Trump: Don't Eat Mor Chikin

In a national championship game fought between two evenly matched teams on July 7, the Clemson Tigers defeated Lou Saban's Alabama Crimson Tide 44-16.

The President of the USA, as is customary, entertained the victors at the White House, a win-win as an honor for the players and reasonably valuable photo-op for the host.

In this instance, Donald Trump played his role to the hilt, remarking "we have pizzas, we have 300 hamburgers, many, many french fries, all of our favorite food." The President wanted to demonstrate that he, too, is suffering in the shutdown as White House staff members are sidelined. Asked "do you prefer McDonald's or Wendy's," Trump responded "I like them all. If it's American, I like it. It's all American stuff." He even took the opportunity to lie (in all likelihood):

If he's serving "all American stuff," Trump couldn't possibly be selling out to the Kremlin, or so he'd like us to believe. "I want to see what's here when we leave, because I don't think it'll be much," the President speculated, because there is nothing that says "delicious" more than cold pizza, hamburgers, and french fries, all brightly displayed without warming plates.

The President accomplished a major objective if product placement was on his mind- because there was one fast-food operation that was conspicuously absent.

Or rather, it would have been conspicuously absent, had the media yet again ignored one of Donald Trump's ongoing projects. There was nothing from Chick-fil-A, home of chicken and waffle fries superior to most other fast food.

It's the outfit known for its fervent opposition to same-sex marriage. More importantly- at least symbolically- it's the restaurant which never opens on Sunday. As of 2011, the company required its job applicants

to disclose their marital status, number of dependents and their involvement in community, civil and religious organizations, according to southernstudies.com.

The company’s vetting process can include more than a dozen interviews with an applicant – some lasting hours – and the applicant’s family, including with their children, according to Forbes.(Late founder and owner S. Truett) Cathy told the magazine he is looking for married candidates (he believes they are more industrious) who are loyal, wholesome and treat their families well.

“If a man can’t manage his own life, he can’t manage a business,” Cathy said, according to Forbes.

Still, its food has become increasingly popular, even among individuals with dramatically different political viewpoints, and is less awful than most (if not all) of its competitors. Yet, it was not on the menu, despite one of its restaurants being only 1.6 miles, and less than ten minutes by automobile, from the White House.

It might have been an oversight were events like this not carefully choreographed. The Administration includes Vice-President Mike Pence, a fervent opponent of same-sex marriage and supporter of "religious liberty" legislation while governor of Indiana, no doubt a reason he was selected as running mate for the selfishly, gaudily libertine Donald Trump.

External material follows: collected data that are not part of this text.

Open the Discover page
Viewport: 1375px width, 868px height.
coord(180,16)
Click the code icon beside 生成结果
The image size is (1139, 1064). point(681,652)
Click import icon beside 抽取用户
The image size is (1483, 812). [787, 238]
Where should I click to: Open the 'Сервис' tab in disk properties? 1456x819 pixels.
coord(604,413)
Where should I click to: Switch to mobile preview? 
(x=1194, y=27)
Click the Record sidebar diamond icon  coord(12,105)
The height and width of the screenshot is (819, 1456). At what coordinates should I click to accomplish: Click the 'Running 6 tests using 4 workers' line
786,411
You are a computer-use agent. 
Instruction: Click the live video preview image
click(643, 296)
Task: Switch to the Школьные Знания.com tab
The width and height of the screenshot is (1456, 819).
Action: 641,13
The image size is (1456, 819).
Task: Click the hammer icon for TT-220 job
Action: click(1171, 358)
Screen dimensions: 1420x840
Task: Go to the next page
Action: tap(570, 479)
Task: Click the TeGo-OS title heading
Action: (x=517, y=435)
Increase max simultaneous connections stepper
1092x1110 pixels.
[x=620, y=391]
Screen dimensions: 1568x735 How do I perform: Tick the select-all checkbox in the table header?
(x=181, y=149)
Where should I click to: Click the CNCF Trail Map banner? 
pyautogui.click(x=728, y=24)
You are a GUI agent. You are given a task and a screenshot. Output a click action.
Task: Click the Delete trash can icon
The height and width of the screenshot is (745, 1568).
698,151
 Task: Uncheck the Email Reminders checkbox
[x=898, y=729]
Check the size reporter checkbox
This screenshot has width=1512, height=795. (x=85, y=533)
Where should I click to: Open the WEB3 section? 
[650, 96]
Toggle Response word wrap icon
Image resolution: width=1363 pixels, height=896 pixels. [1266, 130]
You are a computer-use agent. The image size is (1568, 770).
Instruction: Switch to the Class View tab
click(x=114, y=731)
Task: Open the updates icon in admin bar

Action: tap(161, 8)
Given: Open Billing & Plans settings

On Easter Sunday, he chooses to tweet profusely, in 2018 warning people about caravans with "big flows of people" who "take advantage" of our "dumb immigration laws" which are too welcoming.He appears to believe Second Corinthians is Two Corinthians and that the purpose of communion is to ask for forgiveness (which he doesn't do, anyway), during which he takes "my little cracker" and "my little wine," places the offering into the communion plate.

Or so it appears. No believing Christian speaks of "Two Corinthians," believes that communion is for confession, or takes the "little cracker" or the "little wine" lightly. 

Few non-believers would refer to "Two Corinthians" or assume communion=confession, or mock the elements of the sacrament as "little." Neither would Donald Trump, whose IQ reaches well into the double digits, except by design.

And yet Donald Trump has done exactly that, as well as sending out tweets which are hateful 363 days a year, but particularly repulsive on Easter (or Christmas).

Failing to promote Chick-fil-A as he did Burger King and McDonalds is far less serious, and more of a curiosity. However, sometimes an individual begins to run out of ways to demonstrate contempt for a group of supporters and poke the finger in their eye, so a White House meal becomes the latest effort to test his limits and the gullibility of his supporters.